Ainsi, c’est dans ce cadre que la Commission Européenne publia, le 19 février 2020, un livre blanc présentant une stratégie revisitée vis-à-vis de l’IA. Celui-ci fut également accompagné d’un plan plus spécifique quant aux données, ainsi que d’un plan relatif à la sécurité et la responsabilité des produits comportant de l’IA.

En avril 2025, la Commission Européenne a dévoilé un nouveau plan d’action, baptisé « AI Continent Action Plan », pour renforcer le leadership de l’Europe en matière d’IA. Ce plan s’articule avec la stratégie « Apply AI », qui vise à stimuler l’utilisation de l’IA dans l’industrie et son adoption complète dans les secteurs public et privé stratégiques de l’UE.

L'AI Act européen : que retenir ?

Le Règlement européen sur l’intelligence artificielle, ou AI Act, est entré en vigueur le 1er août 2024, marquant une étape pionnière dans la régulation de l’IA à l’échelle mondiale. 

  

Le secteur de l’éducation est directement concerné par ce règlement, car certains systèmes d’IA utilisés dans ce domaine sont susceptibles d’être classés comme étant « à haut risque ». Cela inclut notamment les systèmes utilisés pour déterminer l’accès ou l’admission des élèves dans les établissements d’enseignement, ceux servant à évaluer les acquis d’apprentissage et les résultats des élèves, ainsi que les outils de surveillance et de détection de comportements interdits lors des examens.  

 

Pour ces systèmes à haut risque, l’AI Act impose des obligations strictes : ils devront subir des tests rigoureux avant leur mise sur le marché, garantir une supervision humaine adéquate, assurer la transparence de leur fonctionnement et mettre en place une gestion des risques robuste tout au long de leur cycle de vie.
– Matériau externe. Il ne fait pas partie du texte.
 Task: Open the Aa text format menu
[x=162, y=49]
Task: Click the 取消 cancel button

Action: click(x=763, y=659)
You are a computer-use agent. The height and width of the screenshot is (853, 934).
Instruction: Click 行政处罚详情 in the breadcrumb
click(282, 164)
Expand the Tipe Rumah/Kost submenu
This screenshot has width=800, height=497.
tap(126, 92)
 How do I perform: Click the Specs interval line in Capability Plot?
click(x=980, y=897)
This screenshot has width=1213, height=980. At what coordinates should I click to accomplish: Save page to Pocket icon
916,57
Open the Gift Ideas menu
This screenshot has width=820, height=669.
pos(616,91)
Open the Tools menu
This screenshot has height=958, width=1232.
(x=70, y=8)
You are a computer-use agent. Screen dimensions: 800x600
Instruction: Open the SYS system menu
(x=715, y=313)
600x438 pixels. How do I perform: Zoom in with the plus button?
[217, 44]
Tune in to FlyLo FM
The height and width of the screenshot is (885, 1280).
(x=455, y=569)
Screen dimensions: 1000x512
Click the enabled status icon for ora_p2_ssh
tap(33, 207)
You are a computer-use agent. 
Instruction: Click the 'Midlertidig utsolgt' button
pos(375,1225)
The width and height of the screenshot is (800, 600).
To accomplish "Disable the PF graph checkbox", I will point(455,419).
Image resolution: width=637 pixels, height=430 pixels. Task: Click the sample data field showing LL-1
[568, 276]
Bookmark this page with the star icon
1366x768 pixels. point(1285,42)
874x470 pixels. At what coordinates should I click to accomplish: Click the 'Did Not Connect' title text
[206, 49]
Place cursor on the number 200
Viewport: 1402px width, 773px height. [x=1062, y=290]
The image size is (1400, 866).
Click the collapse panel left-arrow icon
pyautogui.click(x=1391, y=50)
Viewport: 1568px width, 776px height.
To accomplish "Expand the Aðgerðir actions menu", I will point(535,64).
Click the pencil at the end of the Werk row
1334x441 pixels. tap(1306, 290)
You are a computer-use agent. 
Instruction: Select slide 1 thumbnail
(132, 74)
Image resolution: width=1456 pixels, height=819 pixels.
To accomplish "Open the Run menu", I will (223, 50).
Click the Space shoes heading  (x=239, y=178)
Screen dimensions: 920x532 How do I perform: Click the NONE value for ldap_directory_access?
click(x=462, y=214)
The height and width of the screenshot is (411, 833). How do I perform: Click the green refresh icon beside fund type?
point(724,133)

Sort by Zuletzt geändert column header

De plus, des obligations de transparence s’appliquent aux IA génératives et aux chatbots : les utilisateurs devront être clairement informés qu’ils interagissent avec une IA et que le contenu généré est artificiel.  

 

Le calendrier d’application prévoit que les règles spécifiques aux modèles d’IA à usage général (comme ChatGPT) entreront en vigueur en août 2025, tandis que celles concernant les systèmes à haut risque dans des domaines comme l’éducation s’appliqueront à partir d’août 2026.

  

L’AI Act, par son approche rigoureuse, vise à construire une « IA digne de confiance » , qui pourrait devenir une marque de fabrique européenne et un gage de sécurité pour les utilisateurs, y compris dans le sensible secteur de l’éducation. Cependant, ce cadre réglementaire exigeant, bien que protecteur, soulève des interrogations quant à son impact sur la compétitivité de l’écosystème EdTech européen.

Conclusion

La Fondation l’IA pour l’école continue de suivre le projet européen pour l’intelligence artificielle et le rôle qu’elle va jouer dans nos vies quotidiennes. Nous restons convaincus que le citoyen de demain doit être informé et familiarisé avec ces technologies en vue de développer un esprit critique nécessaire au monde d’aujourd’hui.